Les autres types d’avaries (voiles déchirées, drisse cassées) sont, elles aussi, en grande partie évitables lorsqu’on apporte grand soin à l’inspection et au remplacement du matériel usé. Ne pas se contenter du génois sur enrouleur mais avoir un foc sur étai largable est aussi une sage précaution.
 


Conclusion

Ne jetez pas vos diesels ! Le moteur est un agrément indispensable pour une croisière réussie, je le sais, j’ai fait sans et c’était pas toujours Byzance.
Mais si vous voulez améliorer la sécurité de votre bateau, penchez-vous d’abord sur vos aptitudes à obstruer les voies d’eau, réfléchissez à vos conditions de survie en cas d’évacuation du bateau, renouvelez votre matériel de sécurité sans vous contenter du réglementaire, inspectez votre gréement et soyez sûrs de chaque pièce. Et surtout, si vous ne le savez pas, apprenez à manœuvrer à la voile de sorte que la navigation à la voile vous paraisse aussi naturelle qu’au moteur. Quand tout cela sera fait, vous naviguerez en sécurité sur votre bateau.
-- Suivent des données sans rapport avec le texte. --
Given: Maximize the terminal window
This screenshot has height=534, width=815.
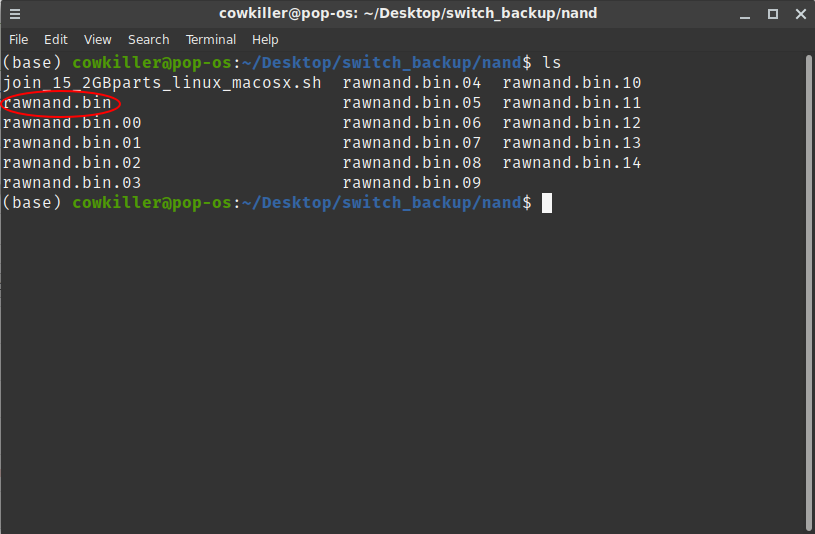Looking at the screenshot, I should point(773,14).
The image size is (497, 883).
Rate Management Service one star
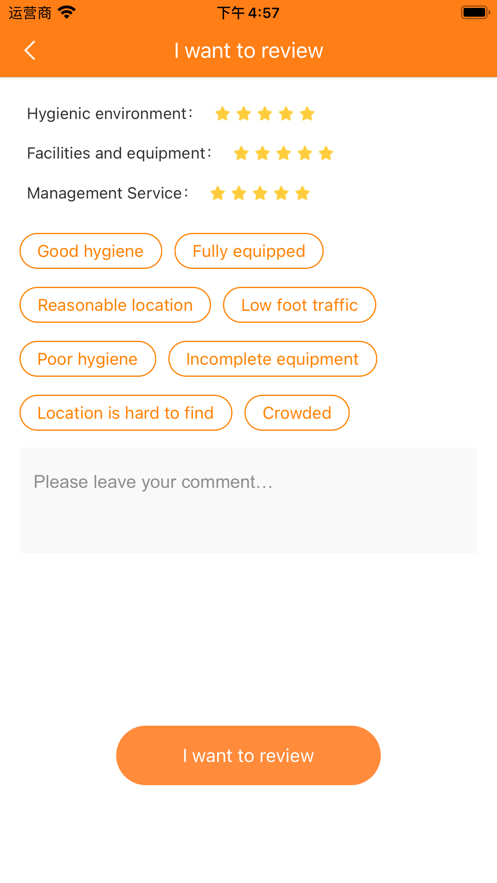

Alors seulement, descendez dans votre compartiment moteur, apprenez ses circuits par cœur et bichonnez-le ; il vous permettra des choses que vous n’auriez jamais osées à la voile.
 
Pour ma part, sachant tout juste réamorcer le circuit d’essence d’un diesel, je navigue en toute sécurité sans trop lui faire confiance considérant mon mât et ma godille comme ses meilleurs garants.